#### Data to process

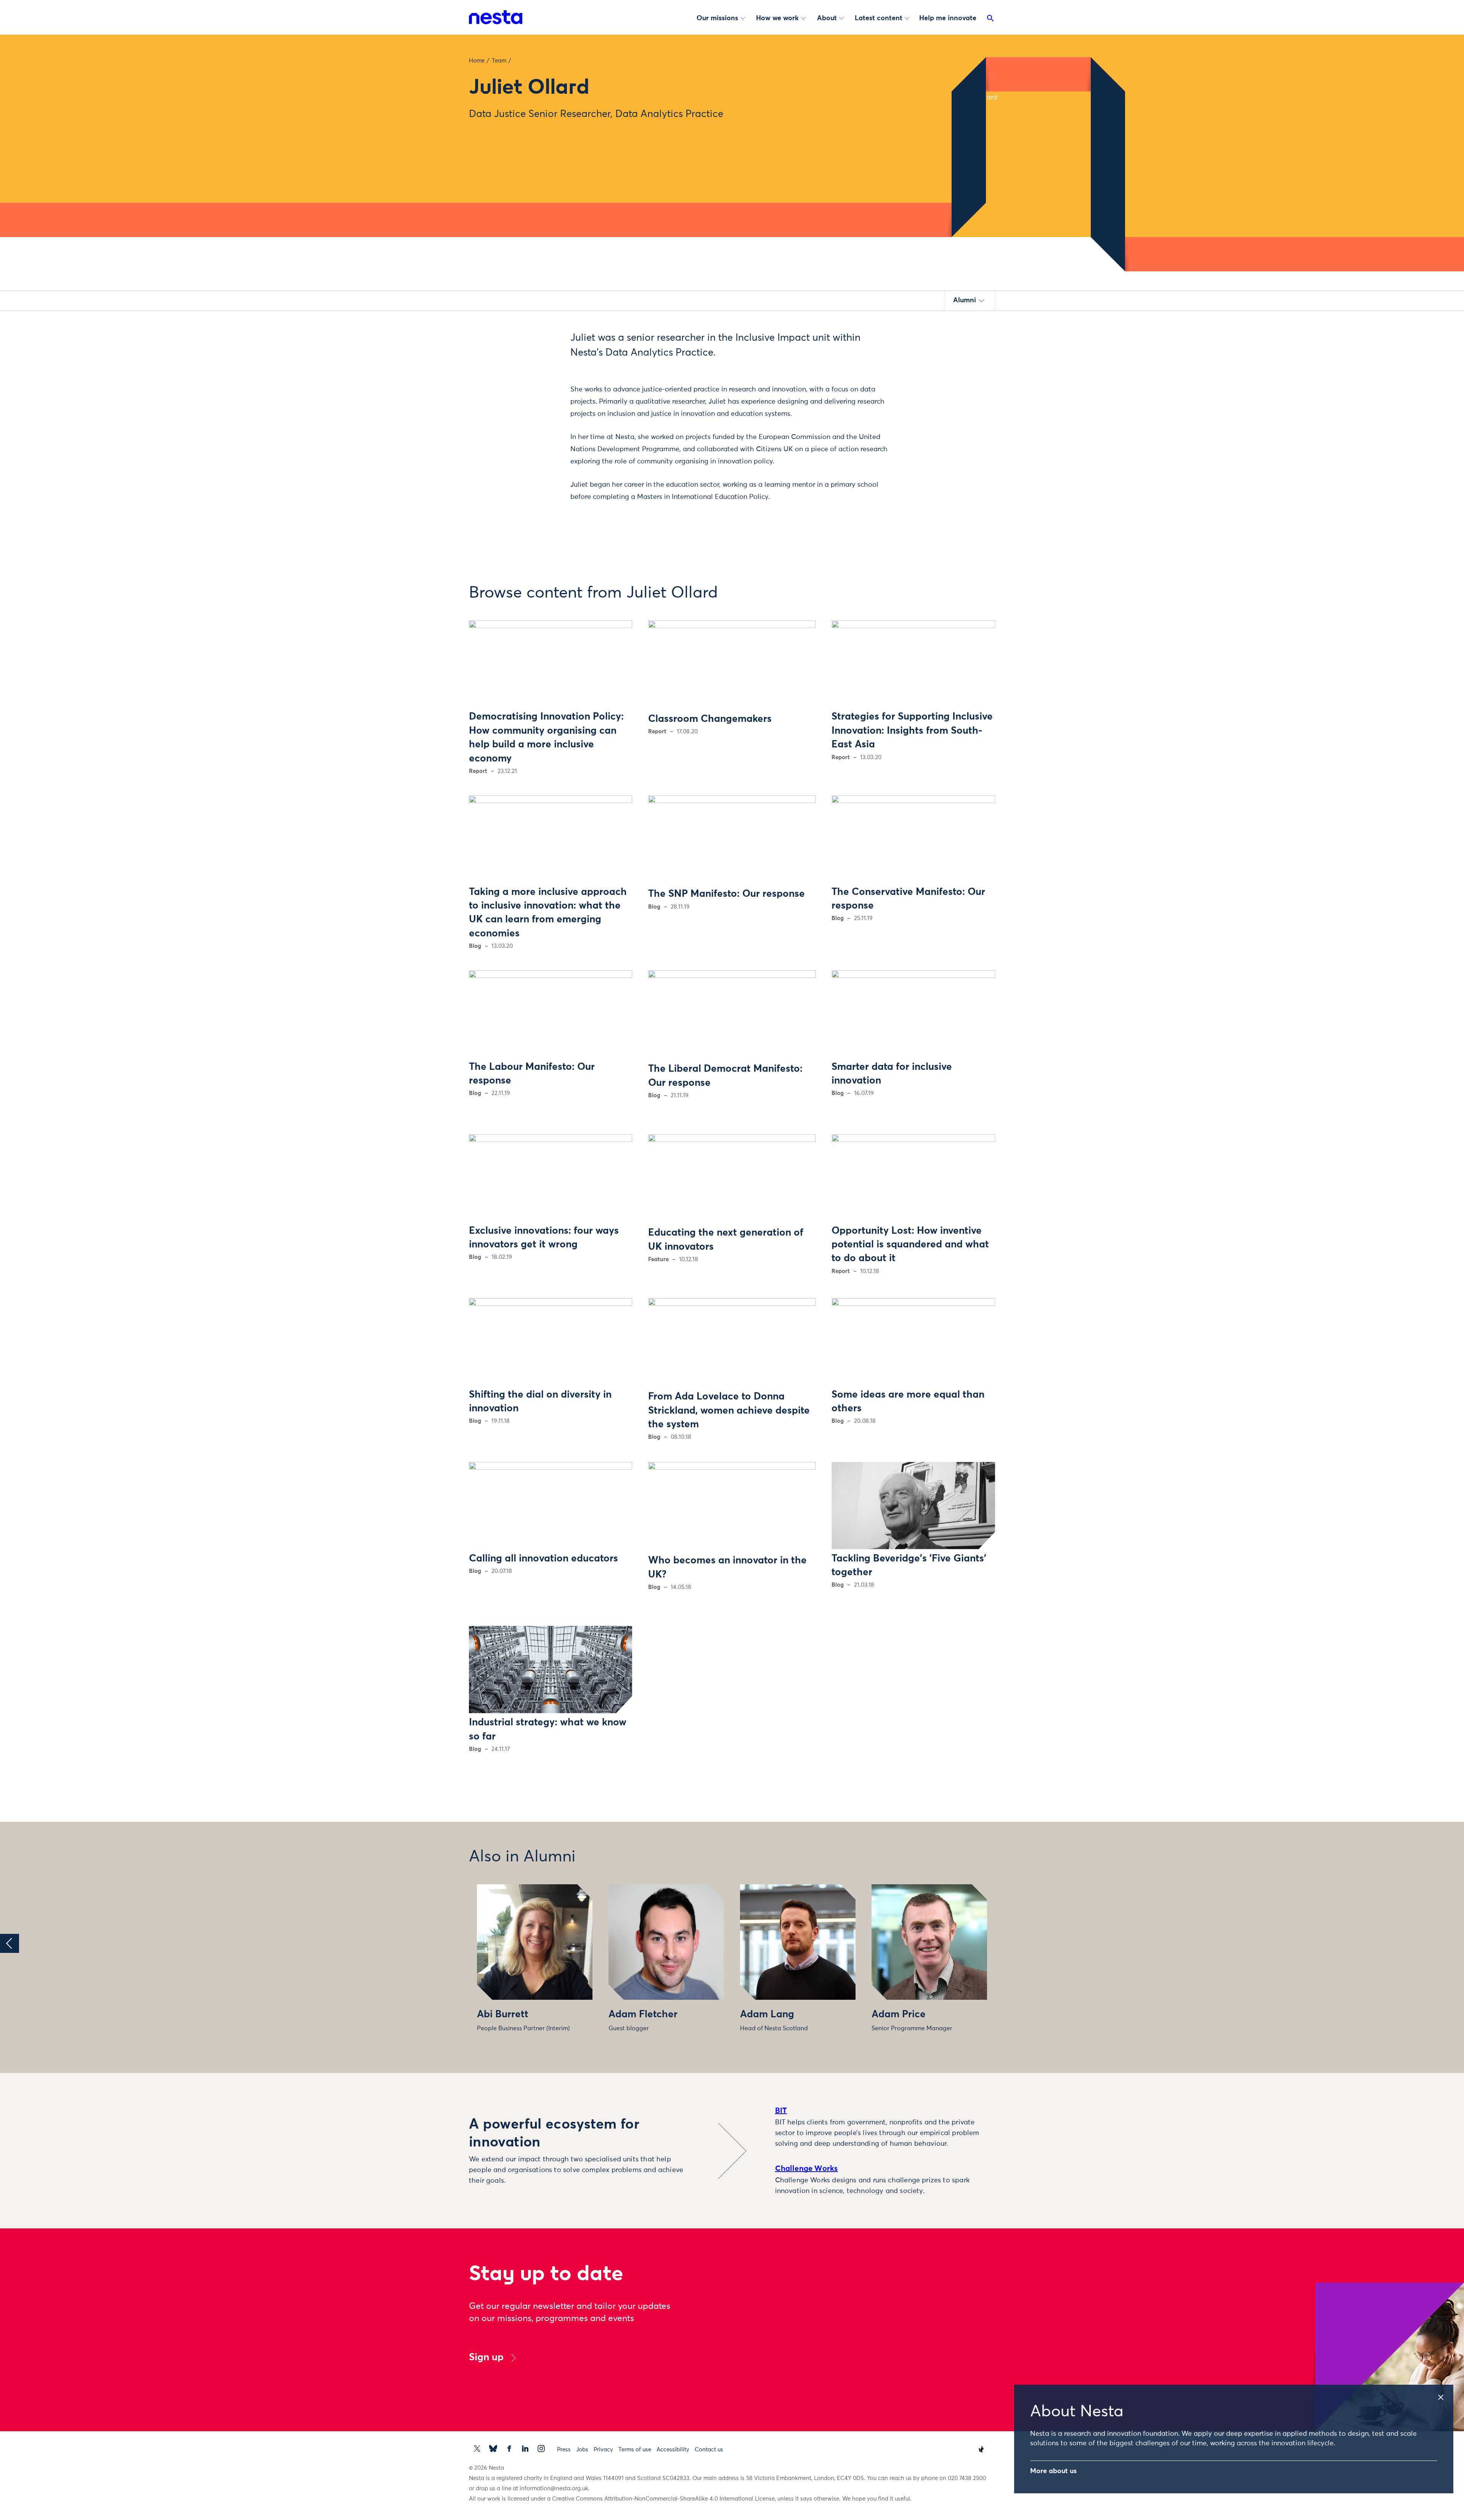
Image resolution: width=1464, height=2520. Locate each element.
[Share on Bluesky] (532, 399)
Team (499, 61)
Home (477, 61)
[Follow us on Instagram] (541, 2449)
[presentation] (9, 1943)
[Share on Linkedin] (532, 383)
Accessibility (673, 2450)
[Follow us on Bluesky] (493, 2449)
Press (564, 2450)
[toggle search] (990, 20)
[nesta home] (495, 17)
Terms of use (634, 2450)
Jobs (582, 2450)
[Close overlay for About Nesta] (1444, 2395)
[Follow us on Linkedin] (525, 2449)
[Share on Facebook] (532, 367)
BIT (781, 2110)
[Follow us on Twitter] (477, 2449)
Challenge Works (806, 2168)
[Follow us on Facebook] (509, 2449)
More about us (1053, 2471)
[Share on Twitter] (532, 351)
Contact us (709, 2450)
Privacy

########

■ What is needed
Say how many lines of the records include the word "Linkedin", and give nothing but the number.

■ Solution
2